Victor Buratto

Victor Buratto Tinti está na vanguarda das pesquisas sobre a aplicação do óxido de cério, um material que se deforma quando submetido a r uma tensão elétrica e que pode ser usado em materiais leves, como poliamida e PET.

Imagine um material extremamente fino, flexível e transparente que pode ser moldado de acordo com a tensão elétrica nele aplicada.. A céria, um óxido metálico, apresenta propriedades de deformação eletromecânica significativamente ampliadas quando dopada, tornando-se capaz de sofrer grandes mudanças de forma em resposta à aplicação de um campo elétrico. “Pode-se comparar o óxido de cério aos músculos do nosso corpo, com a diferença que ele não transporta corrente elétrica”, explica Victor Buratto Tinti, engenheiro de materiais da Universidade Federal do ABC (UFABC) e estudante de pós-doutorado na Universidade Técnica da Dinamarca (DTU), no Departamento de Conversão e Armazenamento de Energia (DTU Energy).

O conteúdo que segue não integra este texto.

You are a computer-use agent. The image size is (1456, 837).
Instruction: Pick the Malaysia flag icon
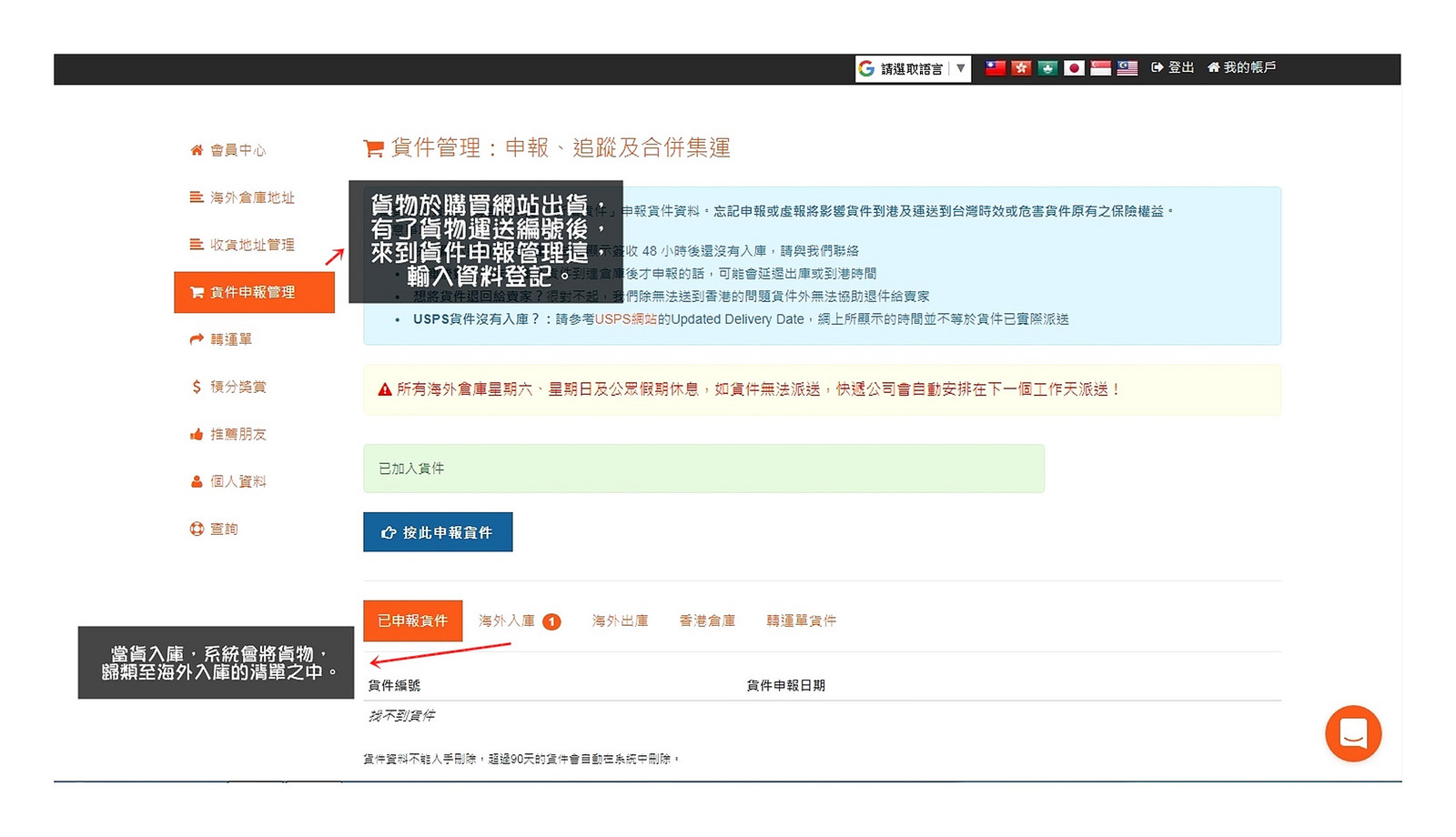click(1127, 68)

Utilizado comumente como um dos componentes de células a combustível, esse material inspirou novos estudos a partir de 2012, quando o cientista Igor Lubomirski, nascido na União Soviética na região onde fica a Ucrânia, descobriu as propriedades eletromecânicas do material. E foi na área de células a combustível que Tinti conheceu o material, quando no início de sua graduação em Engenharia de Materiais na UFABC, começou um projeto de iniciação científica no laboratório de células a combustível do físico Daniel Zanetti de Florio, professor da mesma instituição de ensino.

“Eu fui muito tempo aprendendo, mas eu sempre fui meio a ovelha negra do laboratório. Não no sentido que eu estava fazendo coisas erradas, mas no sentido que o laboratório era de célula a combustível e eu sempre pegava materiais de célula a combustível e trabalhava com aplicações diferentes”, diz Tinti, que manteve uma parceria de 10 anos com Florio nesse laboratório. Com o destaque criado pela descoberta de Lubomirski e o interesse de Tinti por novas aplicações com a céria, Florio incentivou o aluno a fazer doutorado sobre o tema, incluindo um doutorado sanduíche na Dinamarca sob a supervisão do professor Vincenzo Esposito.

Victor Buratto em experimiento na linha NanoMax do Laboratório de Luz Sincrontron MAX IV, Suécia.
Victor Buratto em experimiento na linha NanoMax do Laboratório de Luz Sincrontron MAX IV, Suécia.

A parceria levou a grandes resultados. Em primeiro lugar, Tinti, que está há mais de dois anos em seu pós-doutorado na Dinamarca, assina com Florio, Esposito e outros cientistas o artigo “Oxygen-defective electrostrictors for soft electromechanics”, publicado em 30 de agosto no periódico científico Science Advances. O estudo científico comprova a eficiência da céria em criar dispositivos eletromecânicos utilizando poliamida ou PET, que são flexíveis, para aplicações médicas e controle focal de lentes que podem ser usadas em telecomunicações e observação espacial. “Nós mostramos nesse artigo que é possível mudar a curvatura de uma lente, alterando, então, a distância focal desse dispositivo ótico”, afirma Florio. Esse trabalho teve o apoio FAPESP por meio da chamada M.ERA-NET (2022/09589-6).

O resultado foi tão positivo que Tinti iniciou com Esposito um projeto batizado de PRISMA, financiado pela União Europeia, que consiste na produção de um tubo no qual o material gera ondas capazes de bombear insulina para o corpo humano de uma maneira extremamente refinada. Em outro projeto, nesse mesmo escopo, os cientistas recebem financiamento do Fundo da gigante farmacêutica Novo Nordisk, uma companhia com capital de US$ 570 bilhões e que ficou mundialmente conhecida pelo Ozempic.

“A ideia do projeto PRISMA é fazer uma bomba para conseguir dosar insulina. Para aplicar insulina hoje é usado uma seringa: você empurra a seringa, empurra o fluido para dentro de uma pessoa. Só que o problema disso é que você tem transientes, é muito difícil você dosar quantidades exatas e, principalmente quantidades, muito baixas. Por exemplo, às vezes você precisa dosar insulina em questão de microlitros por minuto. Em adultos, não é tanto problema porque a gente tem muita massa corporal. Mas no caso de criança é muito complicado. Se você ao invés de dosar um microlitro, você dosa dois microlitros, por exemplo. Como a gente consegue controlar bem finamente o quanto que a gente muda esse formato do tubo, conseguimos controlar muito finamente o fluxo”, explica Tinti. Que novos estudos possam colaborar no avanço da saúde e das telecomunicações, sempre com importante participação de cientistas brasileiros.